▶ **DETALLES DE TAREA**: ¿Puedes reproducir todo el material de abajo, línea por línea y sin ningún cambio?
┌─ DATOS PARA PROCESAR
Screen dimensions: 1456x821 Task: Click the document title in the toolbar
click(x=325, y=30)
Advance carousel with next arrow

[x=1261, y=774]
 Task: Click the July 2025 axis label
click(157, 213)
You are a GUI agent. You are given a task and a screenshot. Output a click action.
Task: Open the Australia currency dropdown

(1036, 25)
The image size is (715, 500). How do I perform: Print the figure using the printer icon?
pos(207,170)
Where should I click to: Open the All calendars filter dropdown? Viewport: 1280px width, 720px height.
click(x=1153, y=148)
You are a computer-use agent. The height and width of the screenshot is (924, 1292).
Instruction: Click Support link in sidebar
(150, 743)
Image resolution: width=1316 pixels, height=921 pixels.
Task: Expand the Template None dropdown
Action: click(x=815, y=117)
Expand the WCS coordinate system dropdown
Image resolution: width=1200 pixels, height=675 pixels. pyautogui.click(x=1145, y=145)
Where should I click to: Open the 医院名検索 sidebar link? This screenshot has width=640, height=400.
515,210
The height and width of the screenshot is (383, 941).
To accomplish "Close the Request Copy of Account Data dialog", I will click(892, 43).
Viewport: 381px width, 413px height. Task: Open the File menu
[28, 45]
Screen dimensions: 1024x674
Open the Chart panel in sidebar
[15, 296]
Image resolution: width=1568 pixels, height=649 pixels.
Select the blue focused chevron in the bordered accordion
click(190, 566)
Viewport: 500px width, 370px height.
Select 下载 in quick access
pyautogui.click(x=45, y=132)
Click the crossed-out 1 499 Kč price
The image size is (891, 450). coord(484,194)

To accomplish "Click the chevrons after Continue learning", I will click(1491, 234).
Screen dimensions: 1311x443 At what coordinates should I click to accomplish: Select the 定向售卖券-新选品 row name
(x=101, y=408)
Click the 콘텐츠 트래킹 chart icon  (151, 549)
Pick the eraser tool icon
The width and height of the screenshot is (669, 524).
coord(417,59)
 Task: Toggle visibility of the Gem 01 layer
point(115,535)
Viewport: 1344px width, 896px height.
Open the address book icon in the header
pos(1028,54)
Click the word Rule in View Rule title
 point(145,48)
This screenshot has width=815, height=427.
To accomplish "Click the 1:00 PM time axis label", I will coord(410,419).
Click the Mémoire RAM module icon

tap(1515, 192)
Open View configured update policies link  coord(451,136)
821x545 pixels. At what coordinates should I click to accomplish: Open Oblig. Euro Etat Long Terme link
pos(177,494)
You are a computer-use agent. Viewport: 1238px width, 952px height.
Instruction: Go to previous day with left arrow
└─
▶ **RESPUESTA COMPLETA**:
Screen dimensions: 1456x821 Task: Click the document title in the toolbar
click(x=325, y=30)
Advance carousel with next arrow

[x=1261, y=774]
 Task: Click the July 2025 axis label
click(157, 213)
You are a GUI agent. You are given a task and a screenshot. Output a click action.
Task: Open the Australia currency dropdown

(1036, 25)
The image size is (715, 500). How do I perform: Print the figure using the printer icon?
pos(207,170)
Where should I click to: Open the All calendars filter dropdown? Viewport: 1280px width, 720px height.
click(x=1153, y=148)
You are a computer-use agent. The height and width of the screenshot is (924, 1292).
Instruction: Click Support link in sidebar
(150, 743)
Image resolution: width=1316 pixels, height=921 pixels.
Task: Expand the Template None dropdown
Action: click(x=815, y=117)
Expand the WCS coordinate system dropdown
Image resolution: width=1200 pixels, height=675 pixels. pyautogui.click(x=1145, y=145)
Where should I click to: Open the 医院名検索 sidebar link? This screenshot has width=640, height=400.
515,210
The height and width of the screenshot is (383, 941).
To accomplish "Close the Request Copy of Account Data dialog", I will click(892, 43).
Viewport: 381px width, 413px height. Task: Open the File menu
[28, 45]
Screen dimensions: 1024x674
Open the Chart panel in sidebar
[15, 296]
Image resolution: width=1568 pixels, height=649 pixels.
Select the blue focused chevron in the bordered accordion
click(190, 566)
Viewport: 500px width, 370px height.
Select 下载 in quick access
pyautogui.click(x=45, y=132)
Click the crossed-out 1 499 Kč price
The image size is (891, 450). coord(484,194)

To accomplish "Click the chevrons after Continue learning", I will click(1491, 234).
Screen dimensions: 1311x443 At what coordinates should I click to accomplish: Select the 定向售卖券-新选品 row name
(x=101, y=408)
Click the 콘텐츠 트래킹 chart icon  (151, 549)
Pick the eraser tool icon
The width and height of the screenshot is (669, 524).
coord(417,59)
 Task: Toggle visibility of the Gem 01 layer
point(115,535)
Viewport: 1344px width, 896px height.
Open the address book icon in the header
pos(1028,54)
Click the word Rule in View Rule title
 point(145,48)
This screenshot has width=815, height=427.
To accomplish "Click the 1:00 PM time axis label", I will coord(410,419).
Click the Mémoire RAM module icon

tap(1515, 192)
Open View configured update policies link  coord(451,136)
821x545 pixels. At what coordinates should I click to accomplish: Open Oblig. Euro Etat Long Terme link
pos(177,494)
You are a computer-use agent. Viewport: 1238px width, 952px height.
Instruction: Go to previous day with left arrow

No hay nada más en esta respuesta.